Publication
Minority Will? A Model of Influential Dissenting Opinions (with Tom S. Clark)Journal of Theoretical Politics 38(1):56–84 (2026).
We study the incentives for writing dissenting opinions that try to shape the law. We model the interaction between a minority and majority in a collegial court setting. Dissenting judges calculate how much effort to put into a dissenting opinion with an expectation that their work can probabilistically affect how the law is applied in the future. That calculus can influence how a majority opinion author writes an opinion and the dynamics of collegial decision-making and coalition formation. We evaluate comparative statics about the content of opinions and the conditions under which dissenting opinions should emerge from collective choice. The results help rationalize both differences in dissenting behavior across levels of the judicial hierarchy and how separate opinion-writing shapes the extremity of judicial opinions.
Working Papers
How Does Agenda Order Matter? Evidence From Qualified Immunity
A primary concern for scholars of political institutions centers on how institutional arrangements affect outcomes. One such arrangement that is fundamental for courts involves judges asking (1) whether the relief-seeking party was harmed and (2) whether the court can do anything about it. The order in which judges decide these two issues affects both opinion content and which party prevails. I develop a formal model to demonstrate how this agenda-order discretion affects who wins and loses in court. The model clarifies how granting courts the power to determine which issue to decide first decreases relief in equilibrium. Analyzing a novel dataset of U.S. Circuit Courts of Appeals cases, I proffer empirical evidence that corroborates the model’s result: The U.S. Supreme Court’s switch from a rights-first-remedies-second framework in qualified immunity cases to one in which judges are permitted discretion to determine which issue to decide first lowered significantly the relief rate. Thus, power over agenda order alters the majority formation process which, in turn, can change who wins and who loses.

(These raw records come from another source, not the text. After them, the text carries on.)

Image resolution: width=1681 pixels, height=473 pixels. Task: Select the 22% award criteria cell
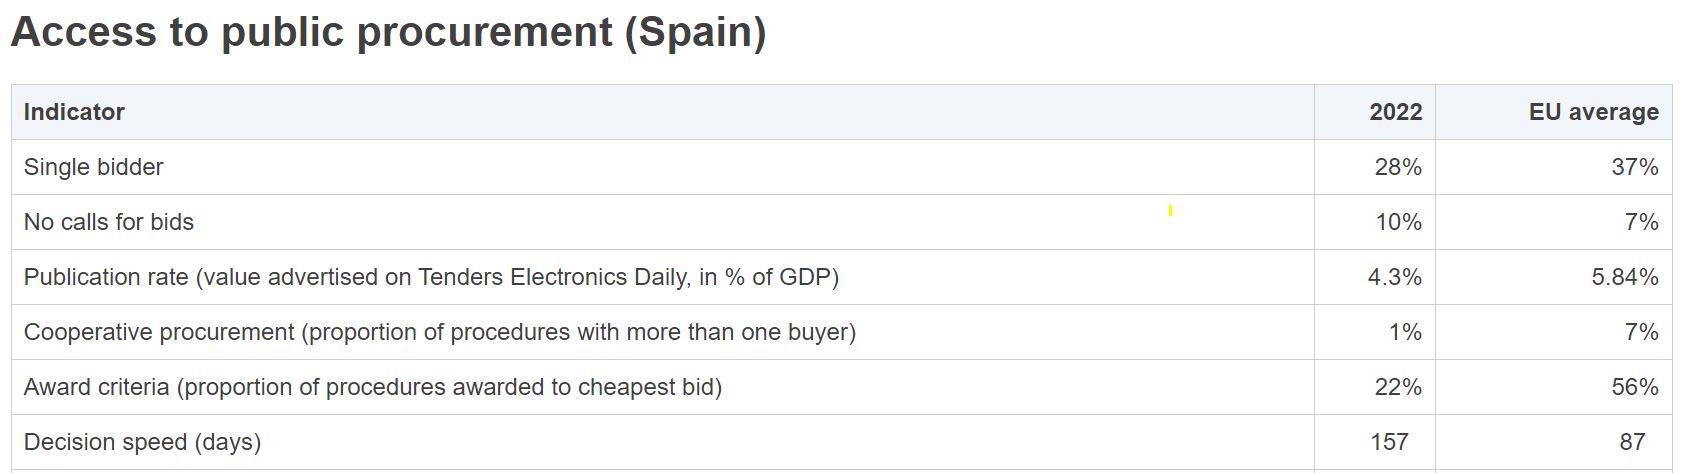(1397, 387)
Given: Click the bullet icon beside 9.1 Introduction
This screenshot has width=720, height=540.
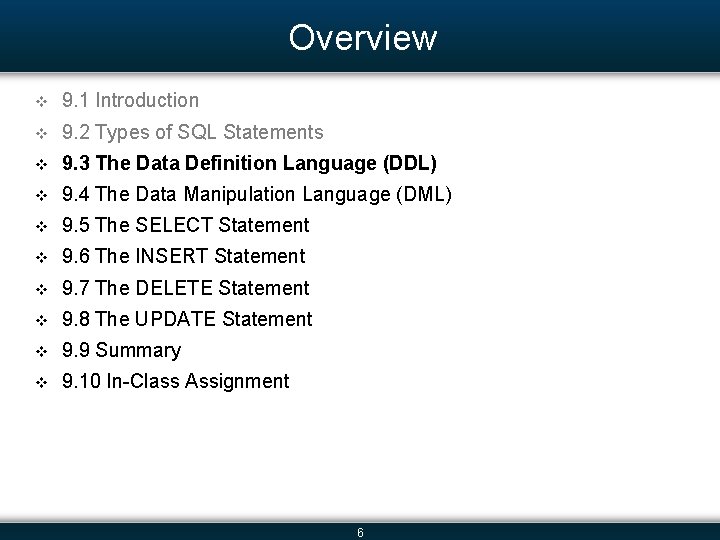Looking at the screenshot, I should click(x=41, y=101).
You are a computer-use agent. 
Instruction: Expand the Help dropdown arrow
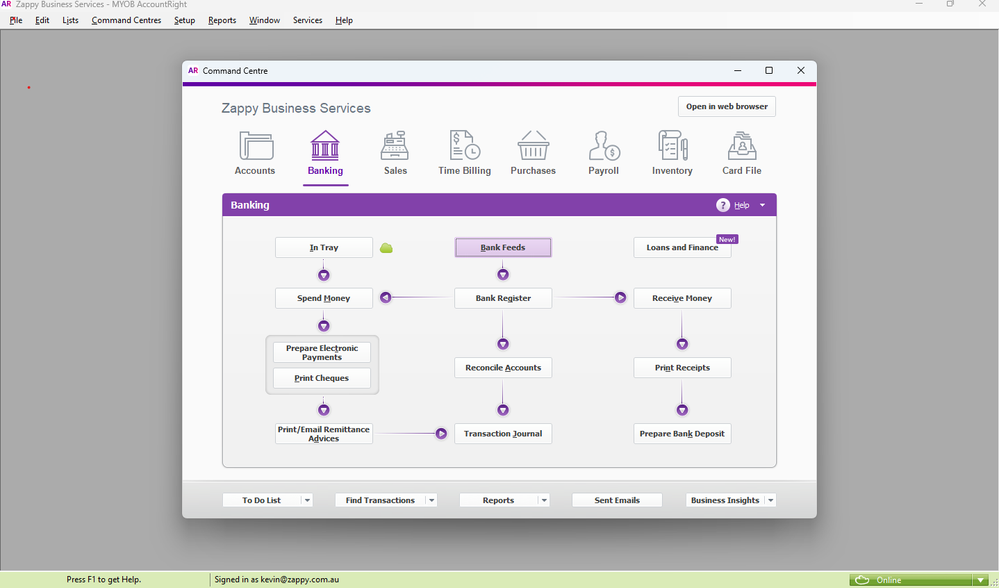pos(762,205)
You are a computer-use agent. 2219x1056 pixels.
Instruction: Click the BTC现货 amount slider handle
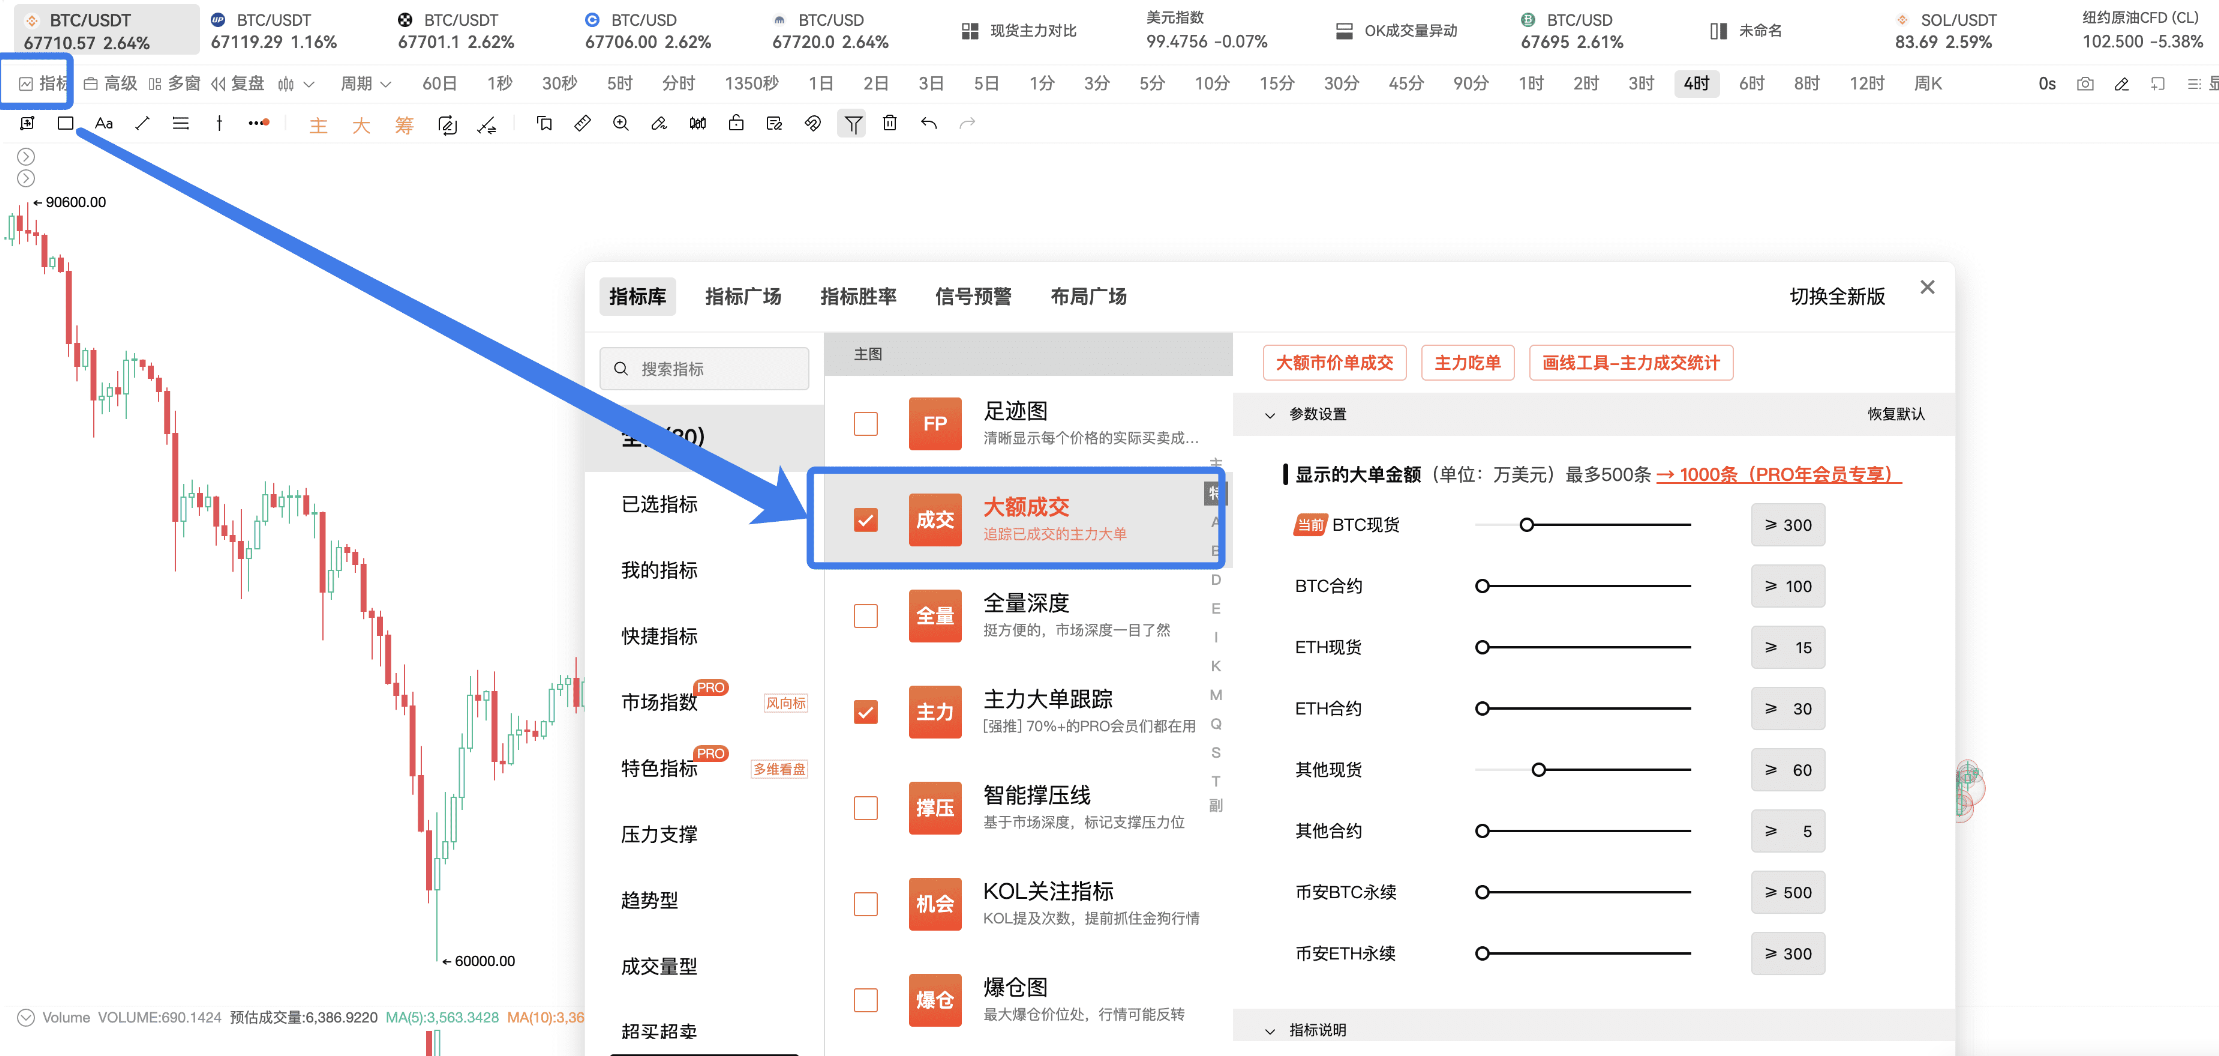(x=1527, y=525)
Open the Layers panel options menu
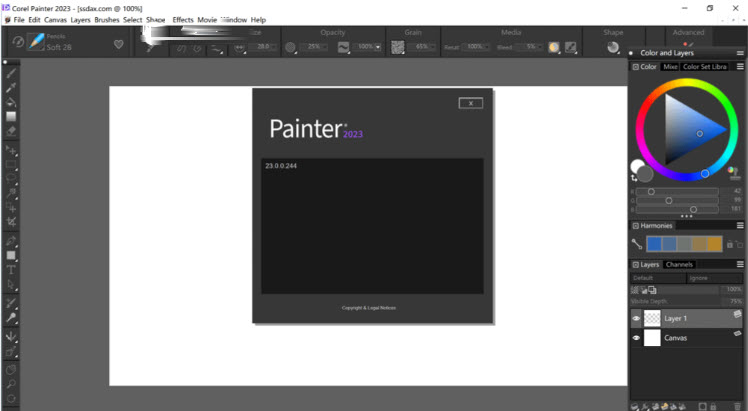Viewport: 748px width, 411px height. click(x=740, y=265)
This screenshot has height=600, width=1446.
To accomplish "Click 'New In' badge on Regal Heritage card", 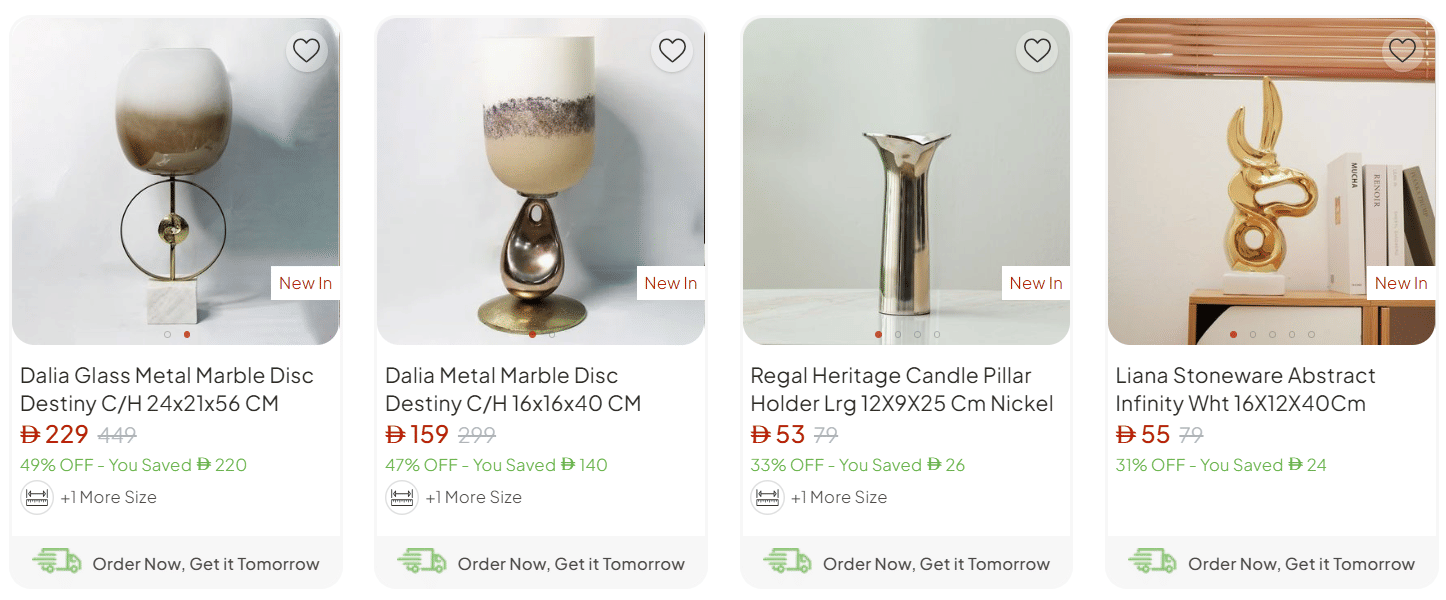I will (1035, 283).
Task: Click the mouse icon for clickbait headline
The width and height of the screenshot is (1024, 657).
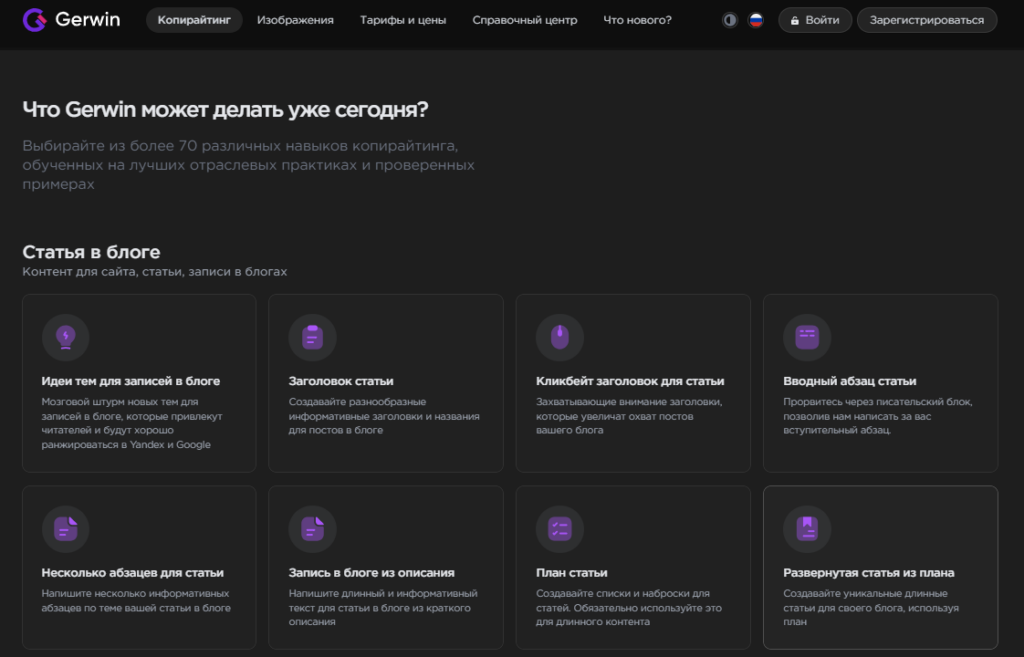Action: click(559, 337)
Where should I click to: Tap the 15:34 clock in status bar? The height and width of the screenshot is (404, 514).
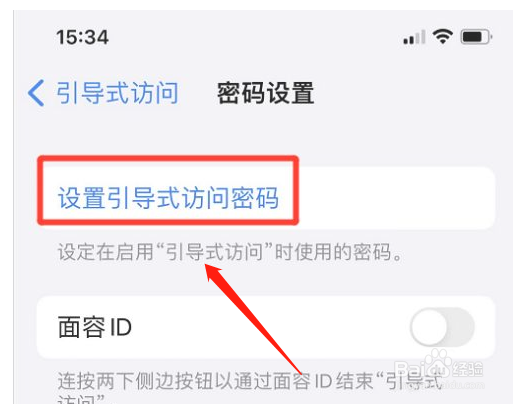coord(82,37)
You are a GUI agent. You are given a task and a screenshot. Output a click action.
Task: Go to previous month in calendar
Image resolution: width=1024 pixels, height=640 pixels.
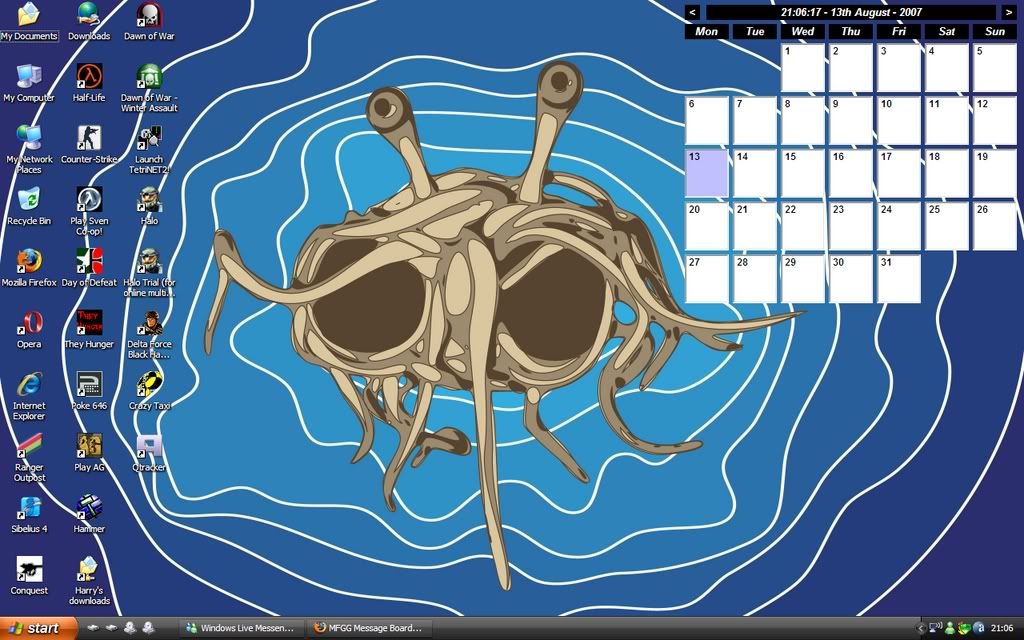[692, 12]
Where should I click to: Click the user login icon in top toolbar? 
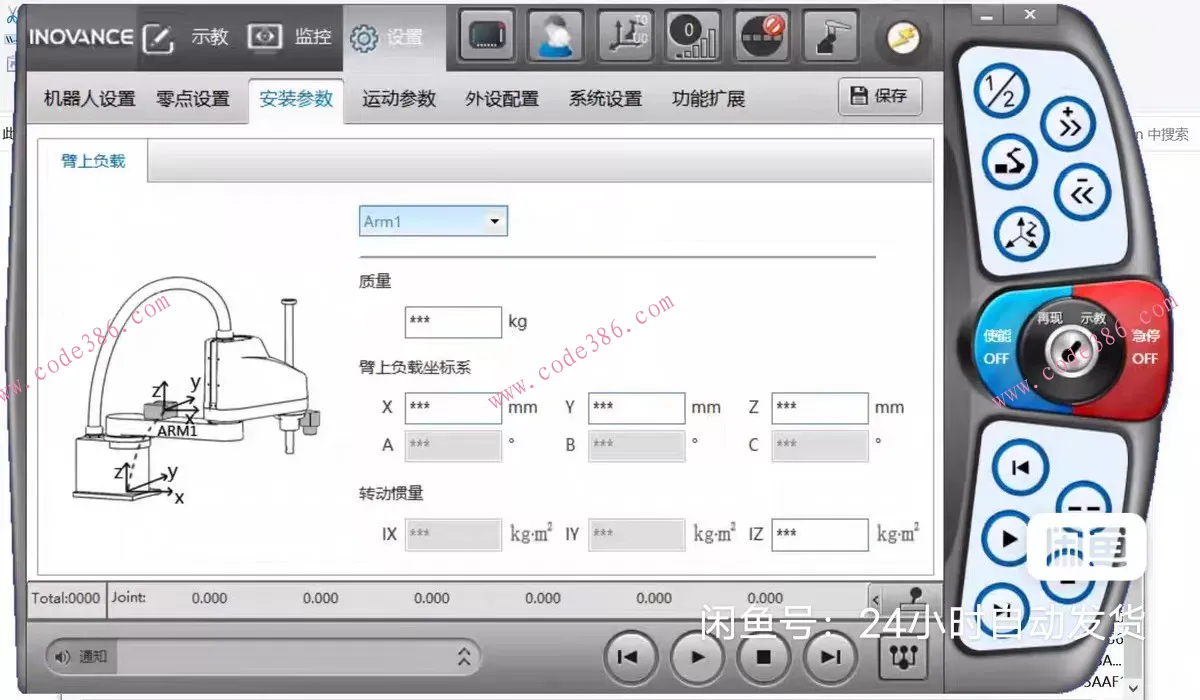pyautogui.click(x=555, y=37)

Rights, Remedies, and Relief
Judicial decision-making often involves determining both whether someone’s rights have been violated and what to do to remedy such a violation. Existing theory gives short shrift to how this bifurcated process complicates decision-making, which I account for in a model in which judges on a multi-member court vote explicitly over two interdependent policy dimensions and implicitly over a case’s outcome. Analysis reveals how a commitment to an ordered agenda resolves all social preference cycling. Additionally, I demonstrate this straightforward rights-remedies framework can incorporate of another feature of judicial decision-making—not deciding more issues than necessary to dispose of a case—and show how this feature alters both opinion content and outcomes. Findings contribute to our understanding of collective decision-making’s rule-sensitivity, illustrate how courts may resolve a well-known paradox using common judicial procedures, and suggest an untapped potential in treating cases as about more than one issue.